* **SOURCE**:
= = = =
Nately, Dunbar, and others take Yossarian’s uneaten fruit and give it to prostitutes in Rome, who sell it to buy “cheap perfume and costume jewelry.” Milo is amazed by Yossarian’s story and begins hatching a plan for a business of his own. Yossarian tells how Snark, the previous chef and now Milo’s assistant, once tried to poison the group by putting soap into the sweet potatoes, to prove that the men “had no taste” and were “Philistines.”
The humble beginnings of Milo’s M & M Enterprises. By the end of the novel, Milo appears to be supplying most of the Mediterranean region with all sorts of exotic goods. The Milo sections of the novel stretch the narrative’s realism nearly to the breaking point, for comedic effect. It is clear Heller does not intend for these later sections to be strictly “believable.” Instead, they are comic but also an indictment of all of the ways that people and companies use the war to profit, regardless of the morality.
Milo learns that a CID man is investigating the group, to find the man who’s been signing “Washington Irving” to censored letters. Milo believes the CID man will investigate whatever deals he makes on excess fruit on the black market.
= = = =
* **DATA SECTION**:
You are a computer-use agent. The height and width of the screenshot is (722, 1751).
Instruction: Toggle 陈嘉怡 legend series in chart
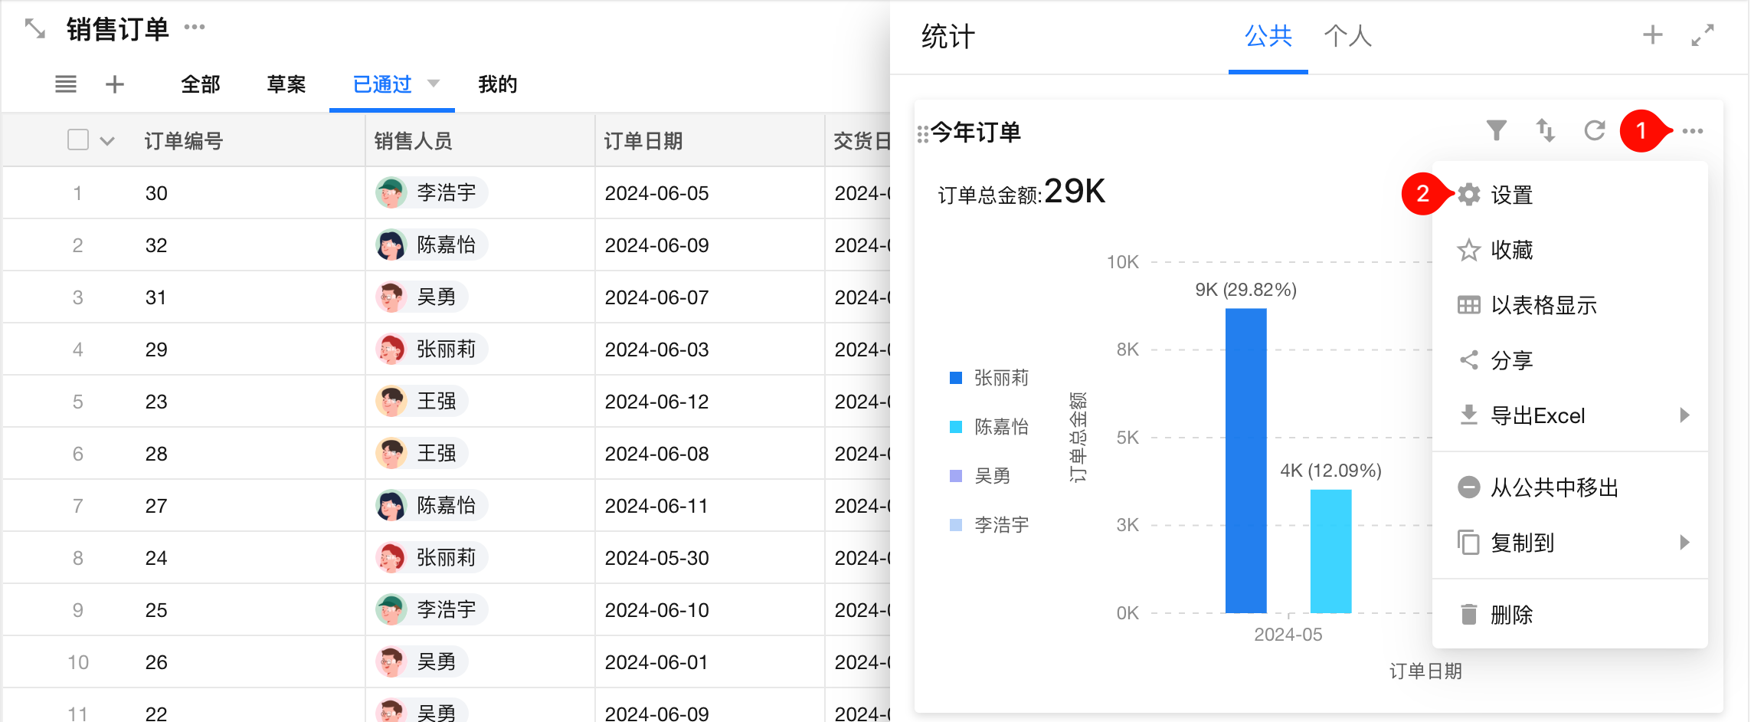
= = = =
* **WRITTEN REQUEST A**:
Write out everything in the summary about Milo and Yossarian from "The humble beginnings" down to "of the morality.".
* **WRITTEN REQUEST B**:
In the summary about Milo and Yossarian, what do the prostitutes in Rome buy with the money from selling the fruit?
* **WRITTEN REQUEST C**:
Keep writing the summary about Milo and Yossarian, starting right after its last sentence.
You won't need the lines for any of this.

* **TASK RESULT A**:
The humble beginnings of Milo’s M & M Enterprises. By the end of the novel, Milo appears to be supplying most of the Mediterranean region with all sorts of exotic goods. The Milo sections of the novel stretch the narrative’s realism nearly to the breaking point, for comedic effect. It is clear Heller does not intend for these later sections to be strictly “believable.” Instead, they are comic but also an indictment of all of the ways that people and companies use the war to profit, regardless of the morality.

* **TASK RESULT B**:
They buy cheap perfume and costume jewelry.

* **TASK RESULT C**:
The return of the CID man. As it turns out, the CID men never investigate Milo, or Aarfy for his rape and murder, or Chief White Halfoat for his threat to murder a fellow soldier. Instead, the Army cares more about some minor infraction of its rules.
Milo makes a complicated deal with McWatt, wherein he steals McWatt’s bedsheet and returns, later, with half, arguing that McWatt is better off than before, and that “everyone wins” in this scenario. Yossarian and McWatt are confused but assume Milo has some business acumen they do not understand. Yossarian reveals that Milo is buying eggs in Malta for seven cents and selling them in Pianosa for five cents, but somehow making a profit.
The introduction of Milo’s strange business practices. Milo insists that he can make profits despite selling at a loss, and it is apparent that he is making profits throughout the novel—enough to buy planes and trucks for his business. It is implied that M & M operates mostly like a Ponzi scheme, where investors’ money is funneled to one man (in this case, Milo).